Царский витязь. Том 2 — страница 58 из 66

Нет стыда у здешнего народа!»

Всполошилась шайка воровская:

Из ворот, держа клинок старинный,

Витязь к ним выходит спотыкаясь,

Вожака зовёт на поединок.

Меч иззубрен, щит починки просит,

И кольчугу рвали чьи-то стрелы,

Самого чуть ветром не уносит,

А туда же – возвещает смело:

«Ты да я! Узрит нас Божье око!

В этом споре выкупа не будет!»

И схлестнулись. И главарь жестокий

Свергся наземь с рассечённой грудью.

Слово свято! Шайку скрыли тени.

Облегчённо выдохнули смерды…

Но и Гойчин рухнул на колени,

Осенённый поцелуем смерти.

Раны кровью плачут – не уймутся.

Там, где доблесть, рядом ходит гибель.

Только смог сиротке улыбнуться

Да сказать за что-то ей спасибо…

Так нам пел гусляр – слепой и строгий,

До пустых попевок не охочий.

В ту деревню больше нет дороги.

И ведётся в людях имя: Гойчин.

Тут уж Светел дал волю Пернатым. Влёт подхватывал брезжущие созвучия, что посылал ему лес. Возвращал уверенным согласием струн. Тонкий короб гудел совокупной речью песни, леса на ветру, земли, небес, людской памяти. Грех ладонью такие гулы глушить! Светел дал бесконечному послезвучанию истаять, раствориться в голосах природных начал.
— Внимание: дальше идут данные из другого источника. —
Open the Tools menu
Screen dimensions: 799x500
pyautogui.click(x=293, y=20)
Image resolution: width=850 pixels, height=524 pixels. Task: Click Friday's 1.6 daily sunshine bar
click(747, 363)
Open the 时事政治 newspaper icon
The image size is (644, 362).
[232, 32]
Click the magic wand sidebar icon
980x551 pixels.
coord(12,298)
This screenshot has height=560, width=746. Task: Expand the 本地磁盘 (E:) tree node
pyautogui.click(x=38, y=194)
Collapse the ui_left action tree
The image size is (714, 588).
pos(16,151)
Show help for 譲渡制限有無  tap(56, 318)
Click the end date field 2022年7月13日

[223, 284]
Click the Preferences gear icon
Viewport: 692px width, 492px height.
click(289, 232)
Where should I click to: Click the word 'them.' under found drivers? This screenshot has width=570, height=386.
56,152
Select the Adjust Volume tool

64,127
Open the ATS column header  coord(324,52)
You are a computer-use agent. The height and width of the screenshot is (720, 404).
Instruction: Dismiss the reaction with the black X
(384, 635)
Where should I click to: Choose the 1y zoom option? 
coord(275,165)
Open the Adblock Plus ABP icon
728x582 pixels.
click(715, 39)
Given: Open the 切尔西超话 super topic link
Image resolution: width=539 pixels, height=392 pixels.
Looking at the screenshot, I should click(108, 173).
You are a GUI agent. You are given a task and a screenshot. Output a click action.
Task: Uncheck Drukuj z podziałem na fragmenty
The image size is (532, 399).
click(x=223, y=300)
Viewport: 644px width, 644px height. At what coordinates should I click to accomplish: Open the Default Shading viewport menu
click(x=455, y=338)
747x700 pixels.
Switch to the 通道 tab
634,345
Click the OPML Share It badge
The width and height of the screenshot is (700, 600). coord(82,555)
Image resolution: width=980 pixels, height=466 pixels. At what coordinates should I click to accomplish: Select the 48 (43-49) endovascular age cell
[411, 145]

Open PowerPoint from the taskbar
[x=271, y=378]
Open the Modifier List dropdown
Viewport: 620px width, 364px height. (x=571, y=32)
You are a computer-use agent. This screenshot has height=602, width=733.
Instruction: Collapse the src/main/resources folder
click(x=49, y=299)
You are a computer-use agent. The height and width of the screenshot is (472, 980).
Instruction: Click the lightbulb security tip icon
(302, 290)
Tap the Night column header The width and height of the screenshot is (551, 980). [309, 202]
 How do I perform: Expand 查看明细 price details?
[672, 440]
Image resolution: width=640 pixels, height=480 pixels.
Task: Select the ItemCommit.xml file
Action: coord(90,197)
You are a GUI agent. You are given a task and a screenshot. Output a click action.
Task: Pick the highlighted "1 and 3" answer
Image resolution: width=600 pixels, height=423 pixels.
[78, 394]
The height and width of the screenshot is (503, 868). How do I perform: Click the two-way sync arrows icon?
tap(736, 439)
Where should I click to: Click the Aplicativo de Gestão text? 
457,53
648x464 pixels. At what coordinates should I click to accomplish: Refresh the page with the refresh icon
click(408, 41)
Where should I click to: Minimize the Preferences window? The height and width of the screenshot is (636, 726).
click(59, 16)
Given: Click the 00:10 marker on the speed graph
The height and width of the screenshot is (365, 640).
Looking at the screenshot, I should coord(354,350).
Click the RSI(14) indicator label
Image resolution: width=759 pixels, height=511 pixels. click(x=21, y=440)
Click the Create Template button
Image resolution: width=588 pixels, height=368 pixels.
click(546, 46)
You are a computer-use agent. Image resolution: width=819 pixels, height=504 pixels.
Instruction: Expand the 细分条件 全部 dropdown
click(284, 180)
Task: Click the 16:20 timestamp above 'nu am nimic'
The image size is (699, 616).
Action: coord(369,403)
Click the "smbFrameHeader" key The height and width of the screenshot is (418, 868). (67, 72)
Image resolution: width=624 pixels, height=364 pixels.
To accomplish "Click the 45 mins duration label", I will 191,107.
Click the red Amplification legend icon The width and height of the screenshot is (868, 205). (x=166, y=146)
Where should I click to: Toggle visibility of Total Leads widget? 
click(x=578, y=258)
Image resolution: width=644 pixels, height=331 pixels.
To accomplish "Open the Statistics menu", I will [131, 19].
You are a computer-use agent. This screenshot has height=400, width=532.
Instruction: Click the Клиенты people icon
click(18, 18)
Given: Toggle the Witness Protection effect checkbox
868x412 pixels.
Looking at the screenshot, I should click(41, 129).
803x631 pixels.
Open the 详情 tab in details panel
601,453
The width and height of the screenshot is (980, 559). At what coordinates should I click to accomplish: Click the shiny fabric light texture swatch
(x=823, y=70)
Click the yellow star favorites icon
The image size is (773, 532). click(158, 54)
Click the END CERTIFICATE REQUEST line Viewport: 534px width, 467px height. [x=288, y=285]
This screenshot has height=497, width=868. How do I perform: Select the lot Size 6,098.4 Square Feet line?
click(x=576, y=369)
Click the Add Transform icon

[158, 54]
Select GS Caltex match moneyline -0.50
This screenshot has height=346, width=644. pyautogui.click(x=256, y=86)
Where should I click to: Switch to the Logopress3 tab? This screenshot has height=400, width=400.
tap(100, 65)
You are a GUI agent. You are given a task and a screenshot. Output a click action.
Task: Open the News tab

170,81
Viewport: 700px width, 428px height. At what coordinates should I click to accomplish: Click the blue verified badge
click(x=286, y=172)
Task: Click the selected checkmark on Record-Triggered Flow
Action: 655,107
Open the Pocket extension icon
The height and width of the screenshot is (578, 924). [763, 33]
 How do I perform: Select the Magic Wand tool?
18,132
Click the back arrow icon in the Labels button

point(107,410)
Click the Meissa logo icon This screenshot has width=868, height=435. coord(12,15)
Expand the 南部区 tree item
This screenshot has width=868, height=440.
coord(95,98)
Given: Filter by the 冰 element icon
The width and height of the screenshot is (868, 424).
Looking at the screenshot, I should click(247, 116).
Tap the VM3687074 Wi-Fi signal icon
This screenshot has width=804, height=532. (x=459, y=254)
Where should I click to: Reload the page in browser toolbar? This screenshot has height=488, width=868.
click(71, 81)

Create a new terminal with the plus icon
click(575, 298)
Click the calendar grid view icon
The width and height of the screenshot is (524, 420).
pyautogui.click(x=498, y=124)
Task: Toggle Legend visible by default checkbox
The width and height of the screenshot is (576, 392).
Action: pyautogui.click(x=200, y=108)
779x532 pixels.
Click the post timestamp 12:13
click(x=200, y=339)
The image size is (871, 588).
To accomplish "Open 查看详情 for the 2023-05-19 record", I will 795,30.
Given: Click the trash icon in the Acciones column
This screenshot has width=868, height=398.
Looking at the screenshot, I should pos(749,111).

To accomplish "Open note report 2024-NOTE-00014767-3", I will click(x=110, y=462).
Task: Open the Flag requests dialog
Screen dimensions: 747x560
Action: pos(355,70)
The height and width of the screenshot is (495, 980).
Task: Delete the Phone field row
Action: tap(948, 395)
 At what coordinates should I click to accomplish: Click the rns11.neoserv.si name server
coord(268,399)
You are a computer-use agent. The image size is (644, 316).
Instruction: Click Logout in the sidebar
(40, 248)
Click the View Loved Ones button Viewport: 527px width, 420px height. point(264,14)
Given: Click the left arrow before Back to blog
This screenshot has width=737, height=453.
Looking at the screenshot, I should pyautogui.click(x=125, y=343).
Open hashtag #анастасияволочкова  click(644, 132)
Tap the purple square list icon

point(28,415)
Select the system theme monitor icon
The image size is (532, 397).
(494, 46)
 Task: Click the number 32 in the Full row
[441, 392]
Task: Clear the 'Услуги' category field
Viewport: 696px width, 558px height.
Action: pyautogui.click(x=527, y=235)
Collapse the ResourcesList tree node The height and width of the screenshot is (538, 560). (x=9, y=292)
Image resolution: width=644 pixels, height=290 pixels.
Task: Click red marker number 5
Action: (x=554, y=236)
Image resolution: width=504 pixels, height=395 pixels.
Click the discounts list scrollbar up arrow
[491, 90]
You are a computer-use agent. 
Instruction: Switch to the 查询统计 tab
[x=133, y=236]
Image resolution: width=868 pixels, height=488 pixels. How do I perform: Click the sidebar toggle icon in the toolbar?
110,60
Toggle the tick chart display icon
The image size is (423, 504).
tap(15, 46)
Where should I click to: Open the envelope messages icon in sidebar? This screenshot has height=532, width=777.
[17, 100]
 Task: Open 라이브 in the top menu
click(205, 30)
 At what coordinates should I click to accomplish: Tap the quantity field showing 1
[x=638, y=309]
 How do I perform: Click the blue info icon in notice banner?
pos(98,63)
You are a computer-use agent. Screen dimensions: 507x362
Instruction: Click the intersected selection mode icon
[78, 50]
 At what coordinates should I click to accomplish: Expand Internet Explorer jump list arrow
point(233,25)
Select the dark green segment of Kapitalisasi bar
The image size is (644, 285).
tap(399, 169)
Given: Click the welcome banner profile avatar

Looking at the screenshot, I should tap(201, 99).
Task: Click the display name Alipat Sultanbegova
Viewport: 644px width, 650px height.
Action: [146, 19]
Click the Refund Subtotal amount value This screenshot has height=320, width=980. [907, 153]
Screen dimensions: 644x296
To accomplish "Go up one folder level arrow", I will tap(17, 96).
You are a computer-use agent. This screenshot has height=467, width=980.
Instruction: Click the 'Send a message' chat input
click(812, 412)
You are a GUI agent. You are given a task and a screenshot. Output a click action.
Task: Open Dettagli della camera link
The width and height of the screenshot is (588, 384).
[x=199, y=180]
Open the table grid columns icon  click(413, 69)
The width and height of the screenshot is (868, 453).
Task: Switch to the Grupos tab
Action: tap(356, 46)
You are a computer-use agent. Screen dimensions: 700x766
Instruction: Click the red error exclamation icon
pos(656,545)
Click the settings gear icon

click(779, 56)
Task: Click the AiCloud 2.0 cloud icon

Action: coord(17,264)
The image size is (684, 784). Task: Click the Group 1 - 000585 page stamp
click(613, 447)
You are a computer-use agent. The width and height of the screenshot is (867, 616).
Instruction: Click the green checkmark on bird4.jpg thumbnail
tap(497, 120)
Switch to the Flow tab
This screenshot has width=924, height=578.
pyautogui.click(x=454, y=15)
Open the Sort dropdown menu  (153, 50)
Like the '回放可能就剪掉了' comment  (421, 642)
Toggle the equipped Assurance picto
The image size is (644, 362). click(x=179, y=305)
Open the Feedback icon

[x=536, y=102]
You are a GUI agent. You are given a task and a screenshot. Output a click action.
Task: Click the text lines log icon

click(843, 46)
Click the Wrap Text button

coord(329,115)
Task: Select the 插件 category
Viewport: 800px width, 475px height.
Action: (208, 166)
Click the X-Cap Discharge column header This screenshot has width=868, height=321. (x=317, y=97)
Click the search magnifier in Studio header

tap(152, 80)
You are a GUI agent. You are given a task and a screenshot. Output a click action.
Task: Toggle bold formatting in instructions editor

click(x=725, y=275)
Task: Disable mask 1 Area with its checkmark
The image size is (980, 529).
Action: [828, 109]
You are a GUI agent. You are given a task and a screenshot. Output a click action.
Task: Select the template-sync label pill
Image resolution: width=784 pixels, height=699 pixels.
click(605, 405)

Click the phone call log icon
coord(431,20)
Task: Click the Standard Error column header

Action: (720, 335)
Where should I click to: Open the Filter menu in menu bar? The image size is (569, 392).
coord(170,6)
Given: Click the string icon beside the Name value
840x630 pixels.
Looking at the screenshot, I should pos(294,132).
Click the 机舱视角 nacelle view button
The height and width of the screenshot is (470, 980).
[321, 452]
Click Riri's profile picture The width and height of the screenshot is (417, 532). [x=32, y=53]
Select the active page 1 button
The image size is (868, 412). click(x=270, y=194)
– Вот… Не прогневайся, батюшка.

Хвойные изумруды чуть потеплели.

– Зря, охаверник, гусляра слепого приплёл… – сказал старичок. – А всё равно порадовала меня царская песня. И я тебя порадую, маленький огонь. Иди за мной. Топор захвати…


Стоило войти в лес, как дедок начал меняться.

Драный зипун расправился шубой, каких люди не шьют: мехом наружу. Отсветы ночного неба зажгли по самоцвету на каждом серебряном волоске. Бородёнка распушилась белой окладистой бородищей, по вискам из-под шапки легли дикомытские косы с запутавшимися живыми хвоинками. Лапотки обернулись высокими сапогами в инеистой опушке.

«Как же хорошо, что я днём самовольничать убоялся…»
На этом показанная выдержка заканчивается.